Protein-energy malnutrition is a pressing nutritional problem in many countries in Southern Asia, Latin America, and Africa. The World Health Organization (WHO) estimates that it affects more than one out of three children in developing countries, especially where residents face food insecurity.
This is where the benefits of the relatively new-to-us plant begin to outweigh kale and matcha. While we are prone to fetishizing ingredients touted as the next big superfood with miraculous, all-healing properties, the potential of Moringa is far greater than your local cold-pressed juice counter. “What is really exciting about Moringa is that it provides needed nutrition and ‘nutraceutical’ effects for people in places where these things are really needed,” says Olson.
On the complete opposite side of the spectrum, today many Americans are considered overfed but undernourished, sometimes suffering from micronutrient deficiency as a result. In these reverse situations, Moringa could also be used as a similarly beneficial nutritional supplement in nations where calories are readily available but class too often determines access to nutritious food.

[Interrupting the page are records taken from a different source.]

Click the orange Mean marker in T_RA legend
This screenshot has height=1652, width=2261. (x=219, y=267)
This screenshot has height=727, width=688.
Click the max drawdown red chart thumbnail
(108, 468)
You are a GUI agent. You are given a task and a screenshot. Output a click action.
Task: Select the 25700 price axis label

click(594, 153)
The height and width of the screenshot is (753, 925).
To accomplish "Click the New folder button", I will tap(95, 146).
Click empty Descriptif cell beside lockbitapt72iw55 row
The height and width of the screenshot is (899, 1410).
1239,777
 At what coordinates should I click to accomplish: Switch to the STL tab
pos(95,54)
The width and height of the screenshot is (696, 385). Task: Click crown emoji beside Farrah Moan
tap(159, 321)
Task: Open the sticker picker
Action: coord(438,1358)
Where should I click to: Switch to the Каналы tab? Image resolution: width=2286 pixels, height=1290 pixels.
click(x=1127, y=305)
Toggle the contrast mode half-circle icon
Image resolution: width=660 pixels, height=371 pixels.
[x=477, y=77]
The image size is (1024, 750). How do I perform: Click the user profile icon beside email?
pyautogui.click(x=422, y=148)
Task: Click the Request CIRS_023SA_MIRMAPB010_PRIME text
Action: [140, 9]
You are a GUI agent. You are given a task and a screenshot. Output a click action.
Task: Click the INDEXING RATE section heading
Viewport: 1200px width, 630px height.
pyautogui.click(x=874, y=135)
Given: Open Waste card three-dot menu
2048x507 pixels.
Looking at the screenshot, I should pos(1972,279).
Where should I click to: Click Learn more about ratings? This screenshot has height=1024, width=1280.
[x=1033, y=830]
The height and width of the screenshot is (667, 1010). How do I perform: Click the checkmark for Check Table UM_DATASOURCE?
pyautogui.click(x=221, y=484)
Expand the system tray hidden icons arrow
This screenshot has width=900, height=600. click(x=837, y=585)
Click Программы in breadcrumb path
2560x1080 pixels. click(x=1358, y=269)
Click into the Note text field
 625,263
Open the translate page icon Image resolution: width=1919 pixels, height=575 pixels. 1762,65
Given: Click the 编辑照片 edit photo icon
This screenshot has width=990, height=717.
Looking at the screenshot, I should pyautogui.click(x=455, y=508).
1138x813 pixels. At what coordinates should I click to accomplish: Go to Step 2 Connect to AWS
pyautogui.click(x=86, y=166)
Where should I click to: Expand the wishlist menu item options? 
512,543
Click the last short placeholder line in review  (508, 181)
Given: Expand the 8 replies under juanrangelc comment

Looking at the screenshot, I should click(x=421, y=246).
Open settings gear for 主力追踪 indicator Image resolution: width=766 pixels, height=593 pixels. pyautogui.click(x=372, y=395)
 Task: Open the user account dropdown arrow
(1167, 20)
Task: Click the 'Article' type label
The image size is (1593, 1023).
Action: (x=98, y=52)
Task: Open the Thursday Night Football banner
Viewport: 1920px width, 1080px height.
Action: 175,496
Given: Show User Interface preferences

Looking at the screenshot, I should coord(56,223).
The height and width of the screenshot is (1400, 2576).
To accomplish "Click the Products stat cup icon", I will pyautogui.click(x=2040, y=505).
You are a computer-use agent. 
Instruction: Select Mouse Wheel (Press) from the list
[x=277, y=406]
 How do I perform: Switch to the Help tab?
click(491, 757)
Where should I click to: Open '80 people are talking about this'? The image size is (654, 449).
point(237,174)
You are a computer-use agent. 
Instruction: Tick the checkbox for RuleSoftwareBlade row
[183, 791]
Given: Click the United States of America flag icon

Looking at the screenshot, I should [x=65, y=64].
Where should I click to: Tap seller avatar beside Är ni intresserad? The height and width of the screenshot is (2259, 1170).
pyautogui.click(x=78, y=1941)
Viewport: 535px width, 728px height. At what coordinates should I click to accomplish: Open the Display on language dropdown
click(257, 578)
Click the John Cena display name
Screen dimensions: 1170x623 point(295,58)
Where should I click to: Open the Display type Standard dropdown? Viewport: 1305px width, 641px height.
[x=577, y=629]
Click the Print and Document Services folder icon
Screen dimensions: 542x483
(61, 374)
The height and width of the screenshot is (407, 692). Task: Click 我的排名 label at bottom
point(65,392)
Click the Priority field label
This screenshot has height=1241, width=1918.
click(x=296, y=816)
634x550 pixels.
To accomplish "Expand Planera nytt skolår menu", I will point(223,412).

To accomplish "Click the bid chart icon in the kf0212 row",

Although the potent green powder may currently be busy climbing the ranks as the next trendy supergreen, a more accurate comparison might be to see Moringa as nature’s Soylent. Just like the drinkable meal replacement, Moringa is a convenient, nutrient-dense food that can be used to supplement diets otherwise lacking proper nutrition. The leaves provide a healthy boost of vitamins and minerals for anyone looking to consume them, but the plant’s true power lies in its potential to redistribute nutrition across a broader global spectrum. Instead of turning Moringa into yet another fleeting diet fad that is here today and gone tomorrow, we might find the most benefits from it if we resolve to view Moringa as a vital resource in feeding the world first, and a trendy supergreen second. In a country already bursting with superfoods, that’s the type of benefit that makes Moringa worthy of real excitement.